Top of DATASET

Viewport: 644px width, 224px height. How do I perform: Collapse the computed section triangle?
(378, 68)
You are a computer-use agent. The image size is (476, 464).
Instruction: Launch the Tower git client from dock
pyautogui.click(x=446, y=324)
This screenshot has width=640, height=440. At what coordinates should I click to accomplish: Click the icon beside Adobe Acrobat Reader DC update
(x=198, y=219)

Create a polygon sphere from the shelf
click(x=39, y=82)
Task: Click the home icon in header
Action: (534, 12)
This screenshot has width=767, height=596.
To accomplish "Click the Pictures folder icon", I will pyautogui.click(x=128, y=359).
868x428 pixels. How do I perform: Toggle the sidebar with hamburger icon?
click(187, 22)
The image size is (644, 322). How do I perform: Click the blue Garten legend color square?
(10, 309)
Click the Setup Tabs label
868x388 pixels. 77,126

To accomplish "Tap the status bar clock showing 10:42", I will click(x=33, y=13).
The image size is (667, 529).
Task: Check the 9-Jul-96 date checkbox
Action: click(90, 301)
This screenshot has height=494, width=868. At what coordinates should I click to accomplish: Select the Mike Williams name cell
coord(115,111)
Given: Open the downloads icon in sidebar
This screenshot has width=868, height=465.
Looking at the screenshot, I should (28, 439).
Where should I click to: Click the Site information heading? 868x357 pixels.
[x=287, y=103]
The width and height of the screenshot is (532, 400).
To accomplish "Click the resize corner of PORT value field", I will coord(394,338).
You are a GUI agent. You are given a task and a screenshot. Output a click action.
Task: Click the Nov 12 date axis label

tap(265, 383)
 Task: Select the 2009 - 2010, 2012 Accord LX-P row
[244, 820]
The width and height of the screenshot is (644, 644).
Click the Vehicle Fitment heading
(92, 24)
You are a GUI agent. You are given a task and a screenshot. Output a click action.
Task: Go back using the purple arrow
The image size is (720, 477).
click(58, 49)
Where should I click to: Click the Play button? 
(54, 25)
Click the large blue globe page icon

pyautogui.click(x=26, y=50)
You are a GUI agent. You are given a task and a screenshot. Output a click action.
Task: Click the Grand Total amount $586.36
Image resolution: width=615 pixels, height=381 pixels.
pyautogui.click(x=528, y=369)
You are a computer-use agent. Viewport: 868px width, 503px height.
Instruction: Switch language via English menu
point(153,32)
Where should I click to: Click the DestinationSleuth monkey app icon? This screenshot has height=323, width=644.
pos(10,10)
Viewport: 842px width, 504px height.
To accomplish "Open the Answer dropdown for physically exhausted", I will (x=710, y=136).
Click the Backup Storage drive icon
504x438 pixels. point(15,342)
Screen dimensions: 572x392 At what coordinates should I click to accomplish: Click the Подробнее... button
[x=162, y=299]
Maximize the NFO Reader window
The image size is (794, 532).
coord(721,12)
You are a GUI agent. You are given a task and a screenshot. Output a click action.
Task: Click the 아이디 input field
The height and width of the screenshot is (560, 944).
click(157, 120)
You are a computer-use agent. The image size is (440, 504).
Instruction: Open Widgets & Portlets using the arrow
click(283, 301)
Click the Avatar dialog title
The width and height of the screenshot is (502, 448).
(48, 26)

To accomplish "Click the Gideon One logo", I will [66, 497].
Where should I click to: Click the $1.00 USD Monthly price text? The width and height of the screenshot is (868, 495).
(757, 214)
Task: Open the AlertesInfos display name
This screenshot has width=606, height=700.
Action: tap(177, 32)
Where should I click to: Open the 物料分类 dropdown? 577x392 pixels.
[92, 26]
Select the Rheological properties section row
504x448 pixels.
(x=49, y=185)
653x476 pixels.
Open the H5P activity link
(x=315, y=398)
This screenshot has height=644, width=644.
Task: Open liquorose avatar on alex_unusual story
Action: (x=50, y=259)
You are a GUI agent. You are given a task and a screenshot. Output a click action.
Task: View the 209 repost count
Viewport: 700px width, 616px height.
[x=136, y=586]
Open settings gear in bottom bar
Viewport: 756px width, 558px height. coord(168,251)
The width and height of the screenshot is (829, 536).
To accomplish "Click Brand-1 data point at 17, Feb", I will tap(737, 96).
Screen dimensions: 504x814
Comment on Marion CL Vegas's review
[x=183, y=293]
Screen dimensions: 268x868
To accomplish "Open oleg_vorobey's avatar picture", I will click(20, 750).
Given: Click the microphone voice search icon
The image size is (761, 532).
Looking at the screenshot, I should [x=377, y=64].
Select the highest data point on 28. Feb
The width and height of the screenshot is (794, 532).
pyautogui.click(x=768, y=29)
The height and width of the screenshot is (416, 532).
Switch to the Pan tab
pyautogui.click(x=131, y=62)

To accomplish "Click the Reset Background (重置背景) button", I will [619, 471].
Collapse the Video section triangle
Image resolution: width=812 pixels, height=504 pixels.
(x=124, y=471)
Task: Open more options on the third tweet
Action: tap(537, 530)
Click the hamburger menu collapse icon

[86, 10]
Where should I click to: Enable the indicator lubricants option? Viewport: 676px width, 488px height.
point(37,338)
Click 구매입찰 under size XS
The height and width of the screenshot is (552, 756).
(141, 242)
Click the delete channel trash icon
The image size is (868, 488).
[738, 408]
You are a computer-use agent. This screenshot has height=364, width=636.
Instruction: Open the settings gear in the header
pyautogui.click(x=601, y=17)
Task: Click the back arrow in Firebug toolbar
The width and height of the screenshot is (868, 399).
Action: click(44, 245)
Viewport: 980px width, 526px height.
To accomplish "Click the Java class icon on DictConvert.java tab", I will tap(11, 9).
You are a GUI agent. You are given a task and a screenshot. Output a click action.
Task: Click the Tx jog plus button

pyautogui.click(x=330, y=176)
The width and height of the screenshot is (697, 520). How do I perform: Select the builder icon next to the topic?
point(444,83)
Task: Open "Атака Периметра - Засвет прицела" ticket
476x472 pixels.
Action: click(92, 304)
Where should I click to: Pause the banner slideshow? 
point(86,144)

Bottom of DATASET

**ABOUT THIS EXERCISE**
If a line in the records has the word "field", copy that line.

**SOLUTION FOR THIS EXERCISE**
To accomplish "Click the resize corner of PORT value field", I will coord(394,338).
Task: Click the 아이디 input field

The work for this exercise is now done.